Prompt » Once every line in the data that follows has been checked for the word "card", give only the number of lines that hold it.

Data provided »
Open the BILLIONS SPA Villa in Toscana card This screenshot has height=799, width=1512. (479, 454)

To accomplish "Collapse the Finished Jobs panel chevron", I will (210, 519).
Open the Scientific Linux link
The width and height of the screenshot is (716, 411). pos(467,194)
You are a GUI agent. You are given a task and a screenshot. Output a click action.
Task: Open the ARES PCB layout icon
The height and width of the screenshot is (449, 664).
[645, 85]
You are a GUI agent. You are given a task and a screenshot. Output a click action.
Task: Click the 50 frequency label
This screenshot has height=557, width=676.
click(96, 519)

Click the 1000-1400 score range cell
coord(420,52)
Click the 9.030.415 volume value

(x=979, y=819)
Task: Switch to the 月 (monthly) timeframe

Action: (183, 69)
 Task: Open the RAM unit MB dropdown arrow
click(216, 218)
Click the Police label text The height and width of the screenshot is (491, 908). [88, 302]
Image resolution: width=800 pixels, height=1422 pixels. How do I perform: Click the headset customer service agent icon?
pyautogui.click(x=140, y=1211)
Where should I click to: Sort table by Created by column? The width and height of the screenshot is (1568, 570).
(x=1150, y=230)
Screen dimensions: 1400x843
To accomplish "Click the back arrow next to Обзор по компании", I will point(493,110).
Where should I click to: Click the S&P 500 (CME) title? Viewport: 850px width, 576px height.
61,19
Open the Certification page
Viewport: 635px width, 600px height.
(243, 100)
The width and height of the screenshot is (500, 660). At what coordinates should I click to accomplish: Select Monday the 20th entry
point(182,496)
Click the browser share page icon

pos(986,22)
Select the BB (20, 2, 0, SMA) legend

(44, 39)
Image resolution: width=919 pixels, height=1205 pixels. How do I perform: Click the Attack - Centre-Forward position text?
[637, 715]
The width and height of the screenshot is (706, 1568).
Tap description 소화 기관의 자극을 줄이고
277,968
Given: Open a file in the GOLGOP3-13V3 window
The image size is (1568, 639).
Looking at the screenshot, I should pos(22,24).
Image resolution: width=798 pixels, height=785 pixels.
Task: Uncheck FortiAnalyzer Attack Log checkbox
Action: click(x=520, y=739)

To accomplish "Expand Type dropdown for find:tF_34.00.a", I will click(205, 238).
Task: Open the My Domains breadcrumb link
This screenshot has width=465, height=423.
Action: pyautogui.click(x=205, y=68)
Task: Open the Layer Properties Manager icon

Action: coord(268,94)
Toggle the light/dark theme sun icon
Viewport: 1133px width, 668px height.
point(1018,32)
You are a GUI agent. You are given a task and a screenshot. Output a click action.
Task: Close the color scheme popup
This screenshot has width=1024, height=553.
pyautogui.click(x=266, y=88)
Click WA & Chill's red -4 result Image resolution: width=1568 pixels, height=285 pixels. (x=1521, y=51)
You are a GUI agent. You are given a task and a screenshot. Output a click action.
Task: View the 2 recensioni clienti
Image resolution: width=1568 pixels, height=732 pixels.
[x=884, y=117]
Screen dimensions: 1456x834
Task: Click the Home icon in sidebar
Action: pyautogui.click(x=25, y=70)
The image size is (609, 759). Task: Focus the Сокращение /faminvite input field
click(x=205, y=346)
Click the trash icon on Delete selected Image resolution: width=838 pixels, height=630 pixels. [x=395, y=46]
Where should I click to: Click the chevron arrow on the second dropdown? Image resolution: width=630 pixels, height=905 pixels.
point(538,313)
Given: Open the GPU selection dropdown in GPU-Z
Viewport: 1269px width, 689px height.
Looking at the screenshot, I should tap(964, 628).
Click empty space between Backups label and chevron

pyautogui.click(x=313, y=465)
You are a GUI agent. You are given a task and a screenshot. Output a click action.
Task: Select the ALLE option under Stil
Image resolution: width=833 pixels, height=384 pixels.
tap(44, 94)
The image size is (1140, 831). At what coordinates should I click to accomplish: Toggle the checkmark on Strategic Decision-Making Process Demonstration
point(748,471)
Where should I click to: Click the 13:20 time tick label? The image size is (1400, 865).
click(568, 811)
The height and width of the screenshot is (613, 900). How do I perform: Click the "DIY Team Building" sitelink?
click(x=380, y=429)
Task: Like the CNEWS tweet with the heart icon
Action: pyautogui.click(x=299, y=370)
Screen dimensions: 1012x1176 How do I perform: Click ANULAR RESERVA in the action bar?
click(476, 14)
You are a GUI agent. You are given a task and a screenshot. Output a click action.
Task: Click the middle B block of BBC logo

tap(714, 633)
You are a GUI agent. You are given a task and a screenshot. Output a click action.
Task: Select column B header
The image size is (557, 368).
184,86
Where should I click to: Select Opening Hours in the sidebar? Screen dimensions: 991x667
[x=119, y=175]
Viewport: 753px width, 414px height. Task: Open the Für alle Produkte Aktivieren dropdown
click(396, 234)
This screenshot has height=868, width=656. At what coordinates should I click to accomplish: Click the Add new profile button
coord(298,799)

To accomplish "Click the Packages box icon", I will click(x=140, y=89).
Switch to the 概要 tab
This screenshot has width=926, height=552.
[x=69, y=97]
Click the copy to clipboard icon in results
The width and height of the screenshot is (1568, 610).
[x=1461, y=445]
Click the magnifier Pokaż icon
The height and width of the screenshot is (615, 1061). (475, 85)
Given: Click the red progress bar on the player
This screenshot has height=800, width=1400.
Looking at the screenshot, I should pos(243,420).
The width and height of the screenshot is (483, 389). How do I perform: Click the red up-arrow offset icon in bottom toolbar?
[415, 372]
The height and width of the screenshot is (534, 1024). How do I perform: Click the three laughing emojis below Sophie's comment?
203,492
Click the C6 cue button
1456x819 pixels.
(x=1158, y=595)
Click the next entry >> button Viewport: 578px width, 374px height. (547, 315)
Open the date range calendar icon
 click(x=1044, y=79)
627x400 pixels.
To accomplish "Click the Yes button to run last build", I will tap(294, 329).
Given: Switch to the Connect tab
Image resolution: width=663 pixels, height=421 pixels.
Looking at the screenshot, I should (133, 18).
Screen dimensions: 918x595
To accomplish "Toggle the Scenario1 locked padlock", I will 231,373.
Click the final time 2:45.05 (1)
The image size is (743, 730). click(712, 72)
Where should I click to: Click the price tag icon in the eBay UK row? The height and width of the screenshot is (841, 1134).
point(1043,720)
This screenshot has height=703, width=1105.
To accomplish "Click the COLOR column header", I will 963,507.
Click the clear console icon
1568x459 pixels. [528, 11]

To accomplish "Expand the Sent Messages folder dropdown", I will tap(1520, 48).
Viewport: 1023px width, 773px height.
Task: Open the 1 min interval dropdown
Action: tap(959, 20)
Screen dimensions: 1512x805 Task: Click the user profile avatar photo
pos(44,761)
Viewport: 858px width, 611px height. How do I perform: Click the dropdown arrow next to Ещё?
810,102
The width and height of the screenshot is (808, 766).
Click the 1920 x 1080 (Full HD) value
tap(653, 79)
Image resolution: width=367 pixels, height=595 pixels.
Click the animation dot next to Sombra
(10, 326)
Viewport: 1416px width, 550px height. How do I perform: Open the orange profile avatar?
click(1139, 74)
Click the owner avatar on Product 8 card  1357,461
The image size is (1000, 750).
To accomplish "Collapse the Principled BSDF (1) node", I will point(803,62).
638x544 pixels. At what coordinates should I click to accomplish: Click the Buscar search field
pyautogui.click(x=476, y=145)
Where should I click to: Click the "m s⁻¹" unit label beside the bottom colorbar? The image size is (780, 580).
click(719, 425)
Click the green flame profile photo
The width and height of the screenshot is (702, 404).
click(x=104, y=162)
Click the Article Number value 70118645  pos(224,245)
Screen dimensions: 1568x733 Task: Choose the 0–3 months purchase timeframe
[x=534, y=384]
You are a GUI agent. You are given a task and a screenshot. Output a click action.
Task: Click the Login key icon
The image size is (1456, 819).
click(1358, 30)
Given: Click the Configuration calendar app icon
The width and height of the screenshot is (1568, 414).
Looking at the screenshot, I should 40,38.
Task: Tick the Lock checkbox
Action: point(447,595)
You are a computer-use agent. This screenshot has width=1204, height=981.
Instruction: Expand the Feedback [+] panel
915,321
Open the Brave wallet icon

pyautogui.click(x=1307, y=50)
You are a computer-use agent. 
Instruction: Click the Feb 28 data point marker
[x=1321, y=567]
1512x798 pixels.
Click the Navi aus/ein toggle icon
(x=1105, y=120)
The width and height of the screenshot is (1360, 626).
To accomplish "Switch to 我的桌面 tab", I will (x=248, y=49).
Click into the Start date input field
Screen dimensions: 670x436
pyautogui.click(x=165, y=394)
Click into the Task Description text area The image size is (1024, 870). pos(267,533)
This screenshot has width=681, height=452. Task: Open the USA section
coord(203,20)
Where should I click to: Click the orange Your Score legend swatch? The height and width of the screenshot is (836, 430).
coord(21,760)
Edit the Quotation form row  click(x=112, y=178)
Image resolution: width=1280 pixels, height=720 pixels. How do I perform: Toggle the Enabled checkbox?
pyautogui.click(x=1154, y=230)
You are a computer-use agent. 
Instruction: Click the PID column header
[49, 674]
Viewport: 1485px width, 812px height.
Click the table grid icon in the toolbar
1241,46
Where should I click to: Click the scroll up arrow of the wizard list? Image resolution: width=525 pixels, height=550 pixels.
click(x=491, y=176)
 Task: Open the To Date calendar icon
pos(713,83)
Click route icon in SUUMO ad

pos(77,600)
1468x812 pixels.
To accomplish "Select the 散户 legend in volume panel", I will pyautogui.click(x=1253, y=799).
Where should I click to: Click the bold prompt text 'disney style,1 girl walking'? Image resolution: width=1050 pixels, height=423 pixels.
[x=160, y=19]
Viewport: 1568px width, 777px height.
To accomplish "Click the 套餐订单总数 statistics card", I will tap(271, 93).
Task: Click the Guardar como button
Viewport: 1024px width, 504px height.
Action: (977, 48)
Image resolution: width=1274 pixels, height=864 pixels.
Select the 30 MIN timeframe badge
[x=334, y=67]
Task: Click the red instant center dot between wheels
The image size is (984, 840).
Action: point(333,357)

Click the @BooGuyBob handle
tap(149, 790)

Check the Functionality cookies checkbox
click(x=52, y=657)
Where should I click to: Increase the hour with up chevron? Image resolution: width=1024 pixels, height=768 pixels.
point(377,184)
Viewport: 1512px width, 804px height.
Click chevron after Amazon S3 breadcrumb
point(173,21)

Solution for this problem » 3